Cooper is a member of the board of directors for the Washington Center for Internships & Academic Seminars and the College of Charleston's Foundation Board. She has previously served on the boards of uAspire, the College of Charleston Alumni Board (2011-2015), and the National College Access Network.

Cooper serves on a number of advisory boards, including the Global Attainment and Inclusion Network of the American Council on Education, the Reauthorization of the Higher Education Act Task Force of the Bipartisan Policy Commission, and the Postsecondary Value Commission of the Bill & Melinda Gates Foundation. She has previously served on advisory boards for the Lumina Foundation, CEOs for Cities' Talent Dividend Prize, the International Rankings Expert Group, the National Commission on Asian American and Pacific Islander Research in Education, and the Southern Association of Colleges and Schools Commission on Colleges.
###
**EXERCISE BRIEF**
Can you write out the excerpt about Cooper's board memberships word for word, in full? The entries that come next are separate material, unrelated to the excerpt above.

**EXTRACTED RECORDS**
###
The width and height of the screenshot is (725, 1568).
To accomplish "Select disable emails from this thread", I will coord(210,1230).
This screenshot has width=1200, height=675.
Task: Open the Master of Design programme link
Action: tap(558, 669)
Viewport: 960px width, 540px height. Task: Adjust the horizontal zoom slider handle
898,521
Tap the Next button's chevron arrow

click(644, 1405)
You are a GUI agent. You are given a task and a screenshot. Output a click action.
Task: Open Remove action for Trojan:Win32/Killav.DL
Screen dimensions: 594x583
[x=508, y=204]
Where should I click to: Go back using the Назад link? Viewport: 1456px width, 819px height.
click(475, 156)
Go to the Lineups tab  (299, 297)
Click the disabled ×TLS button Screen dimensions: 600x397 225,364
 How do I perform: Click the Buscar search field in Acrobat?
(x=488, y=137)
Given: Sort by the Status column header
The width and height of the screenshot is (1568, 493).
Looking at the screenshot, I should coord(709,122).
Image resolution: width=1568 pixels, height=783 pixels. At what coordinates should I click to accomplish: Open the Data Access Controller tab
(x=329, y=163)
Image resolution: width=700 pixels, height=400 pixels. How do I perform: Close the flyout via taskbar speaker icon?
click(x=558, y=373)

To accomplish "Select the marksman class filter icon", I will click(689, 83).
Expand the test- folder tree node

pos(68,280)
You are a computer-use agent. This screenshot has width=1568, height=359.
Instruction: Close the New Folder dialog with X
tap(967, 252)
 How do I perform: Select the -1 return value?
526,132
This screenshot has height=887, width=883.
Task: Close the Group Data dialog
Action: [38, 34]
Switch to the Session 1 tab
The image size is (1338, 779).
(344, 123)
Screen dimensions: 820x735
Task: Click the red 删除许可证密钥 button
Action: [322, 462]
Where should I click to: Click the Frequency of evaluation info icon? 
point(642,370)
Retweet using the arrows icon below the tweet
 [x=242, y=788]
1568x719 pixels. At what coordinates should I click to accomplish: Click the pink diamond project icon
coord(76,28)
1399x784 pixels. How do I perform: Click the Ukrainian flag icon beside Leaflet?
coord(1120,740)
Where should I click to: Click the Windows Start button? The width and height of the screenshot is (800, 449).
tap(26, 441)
###
**EXPECTED ANSWER**
Cooper is a member of the board of directors for the Washington Center for Internships & Academic Seminars and the College of Charleston's Foundation Board. She has previously served on the boards of uAspire, the College of Charleston Alumni Board (2011-2015), and the National College Access Network.

Cooper serves on a number of advisory boards, including the Global Attainment and Inclusion Network of the American Council on Education, the Reauthorization of the Higher Education Act Task Force of the Bipartisan Policy Commission, and the Postsecondary Value Commission of the Bill & Melinda Gates Foundation. She has previously served on advisory boards for the Lumina Foundation, CEOs for Cities' Talent Dividend Prize, the International Rankings Expert Group, the National Commission on Asian American and Pacific Islander Research in Education, and the Southern Association of Colleges and Schools Commission on Colleges.